Proposed New Jersey DWI
Legislation

PROPOSED NJ DWI LEGISLATION
Recently, there has been a great deal of activity with regard to new legislation in New Jersey involving DWI issues.
Unfortunately, many of the proposed bills continue New Jersey law in the direction it has gone over the
past fifteen years, toward harsher penalties for New Jersey drivers.
These proposed enactments are based upon the assumption that DWI related accidents
can be reduced if
only the statutory requirements and penalties were made more severe. At the
present time, New Jersey has some of the most severe laws in the country.
While increasing sanctions may be " popular " with legislators and their
constituents, the question has to be asked whether vehicular accidents and
fatalities are reduced in direct relation to increasingly harsher laws that
are adopted. Most people in the DWI field, furthermore, agree that most
accidents do not result from alcohol consumption until the Blood Alcohol
Content ( BAC ) reaches and exceeds the .15 BAC level. New Jersey law,
however, provides for the same punishment for drivers found with lower levels
of impairment, provided the BAC is .10 or higher.
With this background in mind, the New Jersey Senate Committee on Law and Public Safety recently reviewed and recommended for full Senate
consideration, various bills which would increase penalties and create new dwi
offenses. It is interesting to note that these bills supposedly arose out of
the Report of the Senate Task Force on Alcohol Related Motor Vehicle Accidents and Fatalities which is dated December 11, 1998. This report,
from a committee created by the Senate, actually made many recommendations
which would reform some present DWI practices. Very few of these
recommendations however, found their way into the bills which were considered by the Committee at their October 18, 2000 meeting.

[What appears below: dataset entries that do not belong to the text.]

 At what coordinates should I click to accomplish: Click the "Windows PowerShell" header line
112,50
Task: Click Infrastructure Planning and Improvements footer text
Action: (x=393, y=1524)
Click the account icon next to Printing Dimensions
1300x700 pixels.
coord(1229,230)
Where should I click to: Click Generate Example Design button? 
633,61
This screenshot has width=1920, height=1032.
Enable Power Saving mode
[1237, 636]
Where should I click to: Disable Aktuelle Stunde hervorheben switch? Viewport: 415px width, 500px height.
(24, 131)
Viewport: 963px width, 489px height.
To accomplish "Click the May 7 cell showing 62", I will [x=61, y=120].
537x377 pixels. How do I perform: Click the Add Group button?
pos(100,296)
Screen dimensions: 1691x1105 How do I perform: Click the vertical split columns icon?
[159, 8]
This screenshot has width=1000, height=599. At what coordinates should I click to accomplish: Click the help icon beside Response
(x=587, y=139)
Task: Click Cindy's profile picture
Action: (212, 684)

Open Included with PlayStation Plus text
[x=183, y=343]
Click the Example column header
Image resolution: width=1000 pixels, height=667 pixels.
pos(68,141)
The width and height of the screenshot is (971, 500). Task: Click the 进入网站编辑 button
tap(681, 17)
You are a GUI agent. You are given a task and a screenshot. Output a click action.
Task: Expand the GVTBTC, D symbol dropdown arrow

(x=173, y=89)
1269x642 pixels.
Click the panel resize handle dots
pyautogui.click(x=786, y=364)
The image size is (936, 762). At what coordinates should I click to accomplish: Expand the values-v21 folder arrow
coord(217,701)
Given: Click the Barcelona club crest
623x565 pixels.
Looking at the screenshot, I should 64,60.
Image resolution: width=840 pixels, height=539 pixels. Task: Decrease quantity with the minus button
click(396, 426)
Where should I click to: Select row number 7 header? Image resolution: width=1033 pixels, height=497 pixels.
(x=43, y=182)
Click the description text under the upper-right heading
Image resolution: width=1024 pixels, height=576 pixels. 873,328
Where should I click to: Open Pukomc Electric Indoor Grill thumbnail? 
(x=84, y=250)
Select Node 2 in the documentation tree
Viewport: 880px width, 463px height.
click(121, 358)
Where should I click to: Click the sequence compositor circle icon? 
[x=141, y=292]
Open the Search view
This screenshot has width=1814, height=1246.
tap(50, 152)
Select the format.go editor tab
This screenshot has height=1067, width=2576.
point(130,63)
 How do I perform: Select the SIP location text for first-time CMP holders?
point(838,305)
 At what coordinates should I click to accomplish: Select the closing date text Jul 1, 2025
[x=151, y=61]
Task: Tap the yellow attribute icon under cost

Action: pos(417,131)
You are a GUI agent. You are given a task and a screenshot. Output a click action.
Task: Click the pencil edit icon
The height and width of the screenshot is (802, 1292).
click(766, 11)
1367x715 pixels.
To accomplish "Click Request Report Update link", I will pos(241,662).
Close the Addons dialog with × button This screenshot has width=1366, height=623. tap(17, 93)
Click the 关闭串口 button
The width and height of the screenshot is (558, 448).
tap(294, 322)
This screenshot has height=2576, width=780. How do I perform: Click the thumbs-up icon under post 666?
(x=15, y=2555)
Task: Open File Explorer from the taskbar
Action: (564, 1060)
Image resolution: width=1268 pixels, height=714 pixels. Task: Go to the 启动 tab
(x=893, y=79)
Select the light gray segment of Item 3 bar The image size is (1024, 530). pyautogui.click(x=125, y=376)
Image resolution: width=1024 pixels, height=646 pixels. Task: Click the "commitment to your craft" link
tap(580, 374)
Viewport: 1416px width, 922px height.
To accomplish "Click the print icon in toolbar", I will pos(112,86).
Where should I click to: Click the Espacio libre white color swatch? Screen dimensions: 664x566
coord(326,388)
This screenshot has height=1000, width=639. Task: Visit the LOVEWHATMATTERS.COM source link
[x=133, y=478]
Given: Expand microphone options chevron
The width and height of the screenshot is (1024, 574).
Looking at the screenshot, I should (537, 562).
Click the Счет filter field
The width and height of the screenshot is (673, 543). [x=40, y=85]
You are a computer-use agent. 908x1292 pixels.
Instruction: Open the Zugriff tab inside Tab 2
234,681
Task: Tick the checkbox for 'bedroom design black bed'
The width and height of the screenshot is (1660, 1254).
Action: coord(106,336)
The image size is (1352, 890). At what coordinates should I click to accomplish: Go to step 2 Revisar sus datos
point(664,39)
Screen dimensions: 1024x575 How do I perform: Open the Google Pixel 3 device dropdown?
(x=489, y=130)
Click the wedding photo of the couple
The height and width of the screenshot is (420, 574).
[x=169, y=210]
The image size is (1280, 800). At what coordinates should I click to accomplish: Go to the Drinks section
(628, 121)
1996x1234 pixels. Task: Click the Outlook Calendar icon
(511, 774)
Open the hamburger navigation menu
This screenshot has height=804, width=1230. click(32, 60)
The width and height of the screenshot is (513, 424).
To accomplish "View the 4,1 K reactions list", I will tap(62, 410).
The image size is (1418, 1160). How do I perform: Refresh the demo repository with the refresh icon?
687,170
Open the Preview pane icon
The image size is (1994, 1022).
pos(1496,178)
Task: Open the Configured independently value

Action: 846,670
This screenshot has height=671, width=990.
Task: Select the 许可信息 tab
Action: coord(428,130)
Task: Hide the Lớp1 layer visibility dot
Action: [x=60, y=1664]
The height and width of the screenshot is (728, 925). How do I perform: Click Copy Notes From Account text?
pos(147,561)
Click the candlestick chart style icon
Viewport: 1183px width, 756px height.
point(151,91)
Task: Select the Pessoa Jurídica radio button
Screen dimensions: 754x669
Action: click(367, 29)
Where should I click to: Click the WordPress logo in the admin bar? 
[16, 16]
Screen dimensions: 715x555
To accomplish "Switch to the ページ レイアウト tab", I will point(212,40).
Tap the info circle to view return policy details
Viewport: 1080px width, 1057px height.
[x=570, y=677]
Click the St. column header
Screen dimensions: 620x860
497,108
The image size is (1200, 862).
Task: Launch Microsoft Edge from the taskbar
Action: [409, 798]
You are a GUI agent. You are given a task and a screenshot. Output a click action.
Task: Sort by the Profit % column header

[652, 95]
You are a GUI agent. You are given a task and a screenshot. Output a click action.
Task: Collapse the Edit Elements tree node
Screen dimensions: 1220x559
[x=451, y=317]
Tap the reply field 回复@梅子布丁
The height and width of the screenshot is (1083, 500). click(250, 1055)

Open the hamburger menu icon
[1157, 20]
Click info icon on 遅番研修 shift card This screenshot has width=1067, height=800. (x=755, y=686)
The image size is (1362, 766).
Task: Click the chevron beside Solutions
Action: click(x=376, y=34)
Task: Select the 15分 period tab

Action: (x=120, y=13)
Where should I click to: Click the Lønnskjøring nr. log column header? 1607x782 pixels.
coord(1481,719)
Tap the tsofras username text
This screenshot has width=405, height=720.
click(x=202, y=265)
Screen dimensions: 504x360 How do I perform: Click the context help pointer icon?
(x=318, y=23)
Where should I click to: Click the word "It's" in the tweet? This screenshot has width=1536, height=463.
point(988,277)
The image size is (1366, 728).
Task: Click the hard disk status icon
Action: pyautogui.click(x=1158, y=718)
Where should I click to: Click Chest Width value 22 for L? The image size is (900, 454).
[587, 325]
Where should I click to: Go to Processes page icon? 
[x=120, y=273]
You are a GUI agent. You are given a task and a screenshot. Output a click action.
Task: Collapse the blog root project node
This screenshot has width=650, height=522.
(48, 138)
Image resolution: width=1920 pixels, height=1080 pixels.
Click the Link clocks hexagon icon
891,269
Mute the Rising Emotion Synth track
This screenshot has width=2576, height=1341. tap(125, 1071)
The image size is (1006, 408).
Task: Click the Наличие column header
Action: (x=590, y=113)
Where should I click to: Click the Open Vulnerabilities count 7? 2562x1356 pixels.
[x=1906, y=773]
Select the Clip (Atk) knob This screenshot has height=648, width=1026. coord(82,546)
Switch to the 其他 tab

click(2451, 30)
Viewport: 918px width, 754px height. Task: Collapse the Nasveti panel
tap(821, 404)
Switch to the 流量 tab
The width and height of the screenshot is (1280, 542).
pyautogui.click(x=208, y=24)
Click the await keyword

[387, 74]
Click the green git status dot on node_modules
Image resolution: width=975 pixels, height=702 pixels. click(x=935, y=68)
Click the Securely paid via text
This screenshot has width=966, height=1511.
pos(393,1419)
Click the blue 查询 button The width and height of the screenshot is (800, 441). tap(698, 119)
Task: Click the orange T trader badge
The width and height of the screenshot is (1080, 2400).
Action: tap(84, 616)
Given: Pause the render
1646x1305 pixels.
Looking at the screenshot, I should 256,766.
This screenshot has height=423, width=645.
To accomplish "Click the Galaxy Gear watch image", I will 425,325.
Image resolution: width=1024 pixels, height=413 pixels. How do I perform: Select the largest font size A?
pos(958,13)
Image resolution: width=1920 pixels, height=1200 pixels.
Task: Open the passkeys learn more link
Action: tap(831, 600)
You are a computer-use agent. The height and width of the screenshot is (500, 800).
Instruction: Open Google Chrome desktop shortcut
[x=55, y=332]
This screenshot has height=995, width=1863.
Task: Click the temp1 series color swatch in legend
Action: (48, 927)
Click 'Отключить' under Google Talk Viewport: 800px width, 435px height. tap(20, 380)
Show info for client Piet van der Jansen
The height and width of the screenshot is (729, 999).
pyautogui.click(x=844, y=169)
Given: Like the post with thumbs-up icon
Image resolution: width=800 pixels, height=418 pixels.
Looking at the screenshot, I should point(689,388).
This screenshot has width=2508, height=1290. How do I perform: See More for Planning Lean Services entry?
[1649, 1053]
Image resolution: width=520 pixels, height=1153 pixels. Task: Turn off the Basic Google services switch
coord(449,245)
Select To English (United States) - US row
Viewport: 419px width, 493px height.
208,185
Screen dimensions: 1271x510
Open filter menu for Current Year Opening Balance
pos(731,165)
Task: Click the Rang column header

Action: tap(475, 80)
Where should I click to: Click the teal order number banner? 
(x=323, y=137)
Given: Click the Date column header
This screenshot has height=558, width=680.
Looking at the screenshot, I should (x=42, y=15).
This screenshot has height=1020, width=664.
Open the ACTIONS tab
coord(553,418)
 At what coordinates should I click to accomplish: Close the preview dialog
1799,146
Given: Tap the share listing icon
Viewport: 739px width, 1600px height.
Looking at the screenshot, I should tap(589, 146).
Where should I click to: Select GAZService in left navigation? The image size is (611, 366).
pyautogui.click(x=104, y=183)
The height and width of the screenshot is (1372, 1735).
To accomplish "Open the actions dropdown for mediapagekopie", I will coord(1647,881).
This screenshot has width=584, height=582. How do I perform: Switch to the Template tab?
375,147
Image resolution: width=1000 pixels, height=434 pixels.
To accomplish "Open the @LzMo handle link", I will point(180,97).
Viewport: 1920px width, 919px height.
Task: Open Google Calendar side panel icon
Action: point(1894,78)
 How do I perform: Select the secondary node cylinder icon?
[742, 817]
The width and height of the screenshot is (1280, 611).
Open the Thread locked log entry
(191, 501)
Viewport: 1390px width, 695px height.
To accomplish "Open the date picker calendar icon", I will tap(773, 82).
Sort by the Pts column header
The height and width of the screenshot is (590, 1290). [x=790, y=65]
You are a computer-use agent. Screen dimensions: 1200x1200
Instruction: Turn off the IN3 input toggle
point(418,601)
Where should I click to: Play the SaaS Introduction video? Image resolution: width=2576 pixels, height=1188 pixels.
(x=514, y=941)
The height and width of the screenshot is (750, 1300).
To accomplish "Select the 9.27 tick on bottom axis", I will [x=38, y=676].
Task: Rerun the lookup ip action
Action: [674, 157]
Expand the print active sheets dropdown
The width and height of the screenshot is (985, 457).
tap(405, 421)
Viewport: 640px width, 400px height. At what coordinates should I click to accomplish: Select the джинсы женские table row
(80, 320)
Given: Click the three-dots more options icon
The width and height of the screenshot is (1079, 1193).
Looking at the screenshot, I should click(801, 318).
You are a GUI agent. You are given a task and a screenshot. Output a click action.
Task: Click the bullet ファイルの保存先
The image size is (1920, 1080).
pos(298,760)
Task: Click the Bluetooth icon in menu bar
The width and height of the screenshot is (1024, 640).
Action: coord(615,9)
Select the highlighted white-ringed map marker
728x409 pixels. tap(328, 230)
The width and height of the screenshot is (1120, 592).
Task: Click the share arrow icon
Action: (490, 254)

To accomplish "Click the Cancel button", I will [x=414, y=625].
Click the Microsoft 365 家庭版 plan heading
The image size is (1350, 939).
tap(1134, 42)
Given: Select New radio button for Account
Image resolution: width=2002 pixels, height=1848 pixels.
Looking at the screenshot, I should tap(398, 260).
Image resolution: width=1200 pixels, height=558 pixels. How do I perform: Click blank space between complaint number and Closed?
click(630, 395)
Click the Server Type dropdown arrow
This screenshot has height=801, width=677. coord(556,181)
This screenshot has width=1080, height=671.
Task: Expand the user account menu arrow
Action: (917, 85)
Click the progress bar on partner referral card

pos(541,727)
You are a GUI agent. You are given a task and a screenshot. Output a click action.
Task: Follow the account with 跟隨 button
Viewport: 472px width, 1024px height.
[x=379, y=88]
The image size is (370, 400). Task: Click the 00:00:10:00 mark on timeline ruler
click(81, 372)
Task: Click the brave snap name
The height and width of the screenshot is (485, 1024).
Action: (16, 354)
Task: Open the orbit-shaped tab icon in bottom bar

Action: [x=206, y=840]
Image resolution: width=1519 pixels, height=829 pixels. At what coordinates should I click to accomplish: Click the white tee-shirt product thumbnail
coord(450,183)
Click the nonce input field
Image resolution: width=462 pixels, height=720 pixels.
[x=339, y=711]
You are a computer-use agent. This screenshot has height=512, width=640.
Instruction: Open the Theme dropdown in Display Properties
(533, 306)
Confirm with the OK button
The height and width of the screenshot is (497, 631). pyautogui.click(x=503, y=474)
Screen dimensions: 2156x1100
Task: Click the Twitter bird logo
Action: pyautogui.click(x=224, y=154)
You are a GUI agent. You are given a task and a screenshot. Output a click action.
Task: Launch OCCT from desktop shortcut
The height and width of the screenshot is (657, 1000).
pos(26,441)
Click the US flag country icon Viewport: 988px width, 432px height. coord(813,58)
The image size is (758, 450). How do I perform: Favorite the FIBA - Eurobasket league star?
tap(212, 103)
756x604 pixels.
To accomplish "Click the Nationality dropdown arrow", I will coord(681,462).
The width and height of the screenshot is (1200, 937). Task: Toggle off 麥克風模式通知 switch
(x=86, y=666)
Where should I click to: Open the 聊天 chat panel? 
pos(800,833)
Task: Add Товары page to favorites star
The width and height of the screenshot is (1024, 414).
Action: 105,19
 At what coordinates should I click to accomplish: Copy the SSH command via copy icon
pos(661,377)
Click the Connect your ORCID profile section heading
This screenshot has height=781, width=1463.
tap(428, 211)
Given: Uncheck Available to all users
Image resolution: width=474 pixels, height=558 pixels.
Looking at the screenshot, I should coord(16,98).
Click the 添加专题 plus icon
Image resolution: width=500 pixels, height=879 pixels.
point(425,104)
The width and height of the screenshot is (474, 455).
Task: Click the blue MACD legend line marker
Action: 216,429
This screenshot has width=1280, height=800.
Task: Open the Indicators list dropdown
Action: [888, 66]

Two bills considered by the Committee, would hopefully improve the condition of DWI law. Firstly, the Committee considered a bill which would
require clarification of the statement which must be read to defendants
before they are asked to submit to the breath test. This statement, commonly
referred to as Paragraph 36, tells the suspect that for purposes of the
breath test, he has no right to have an attorney present, nor to refrain from
taking the test as the result of his right to remain silent. The
problem arises as a result of confusion which can arise because of the
Miranda rights which are stated to the suspect at the same time. It is in the
course of reading the Miranda rights that the defendant is told that he has a
right to remain silent and to have an attorney present. Failure to take the
test can result in a violation of law which carries penalties similar to
those which would arise as a result of a DWI conviction. Hopefully, this
proposed legislation will help to clarify the confusion which can arise in
this situation.
The second bill would require that a portion of the $3000 insurance surcharge imposed as a result of a DWI conviction, be actually used to help
people with alcohol related problems. At the pesent time, these surcharge
funds go to fund motor vehicle insurance programs presently in place.